Mario Cuomo, the former governor of New York, wrote an op-ed piece for the Daily News Sunday that denounced the death penalty. It is, he said, "wrong because it lowers us all; it is a surrender to the worst that is in us. It uses a power – the official power to kill by execution – that has never elevated a society, never brought back a life, never inspired anything but hate."

What is striking about Cuomo’s view is that he is dealing with something that most politicians today don’t go near. It’s the morality -- or lack of it -- that allows society to kill someone.

In his speech to the Democratic National Convention in 1984, to thunderous cheers, I heard Cuomo declare: "We believe in a government strong enough to use words like love and compassion and smart enough to convert our noblest aspirations into practical realities."

And, although he is no longer a national political leader, Cuomo has, in a sense, challenged the major players in the presidential campaign of 2012 to deal with substantive issues and not policy statements expressed in 10-second sound bites. The capital punishment question is a good example of how today’s politicians handle basic moral issues.

Republican contender Rick Perry, the Governor of Texas, has vigorously defended the death penalty. When NBC’s Brian Williams pointed out in a debate that Texas had executed "234 death row inmates, more than any governor in modern times," the audience burst into applause.

Then Williams continued: "Have you struggled to sleep at night with the idea that any one of those might have been innocent? "

Perry replied: "No, sir."

And when Williams noted that the audience had applauded the fact that 234 people had been executed, Perry said: "I think Americans understand justice. I think Americans are clearly, in the vast majority of cases, supportive of capital punishment."

When Troy Davis was executed recently in Georgia, a Times editorial declared: "The death penalty is grotesque and immoral and should be repealed."

And the editorial added that, under the current system, "17 innocent people sentenced to death have been exonerated and released based on DNA evidence, and 112 other people based on other evidence."

When he was governor, Mario Cuomo resisted the state of Oklahoma when it tried to extradite a man wanted for murder there. The man had also been convicted of murder in Oklahoma. After Cuomo left office, the man was returned to Oklahoma and promptly executed. On the night before he died, the condemned man left a note saying: "Tell Governor Cuomo I would rather be executed than to serve life behind bars." Cuomo is a strong advocate of life imprisonment as the penalty in capital cases.

Eric Freedman, a professor at Hofstra Law School and an expert on the death penalty, told me that in the overwhelming majority of cases, people on death row are guilty. "But the basic question, he added, is: "Are we gods? Is it right for us to determine whether some subset of human beings deserves to be killed?"

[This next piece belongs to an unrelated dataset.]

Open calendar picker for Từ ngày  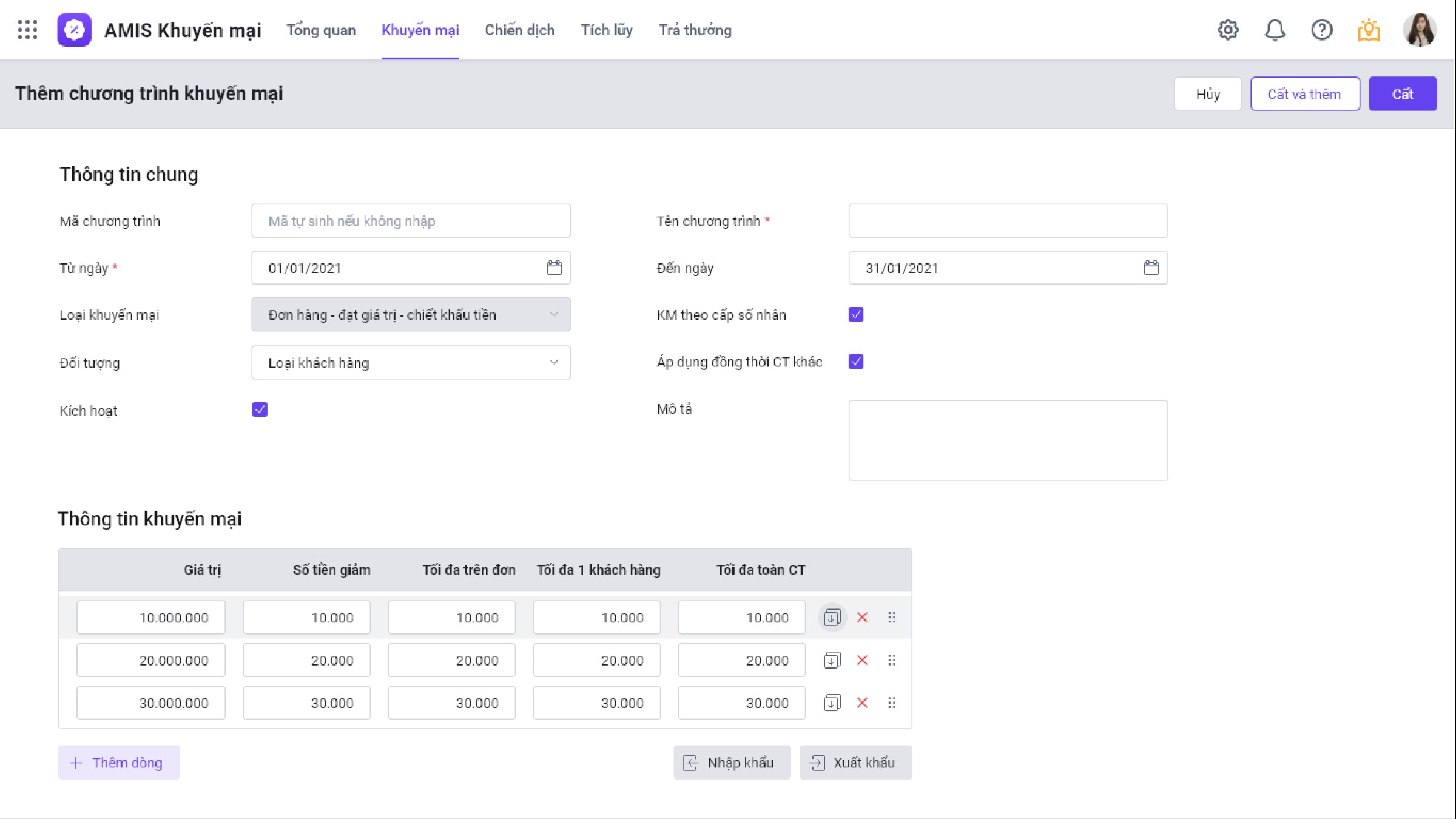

It’s clear, Freedman said, that "white, middle class people have a higher certainty of lesser punishment in capital cases that the segment of the population heavily skewed by race, poverty and mental illness." He also pointed out that the lawyers who defend death row inmates are often inferior, that white defendants get better representation.

Freedman notes that the American Law Institute says the death penalty can not be administered in a fair way. But, he thinks that "the death penalty is bound to gradually wither away."

It would be interesting -- and probably instructive -- to hear how all the contenders for president deal in depth with this question. But I wouldn’t bet on it happening. It’s a bit too complex for a 10-second sound bite.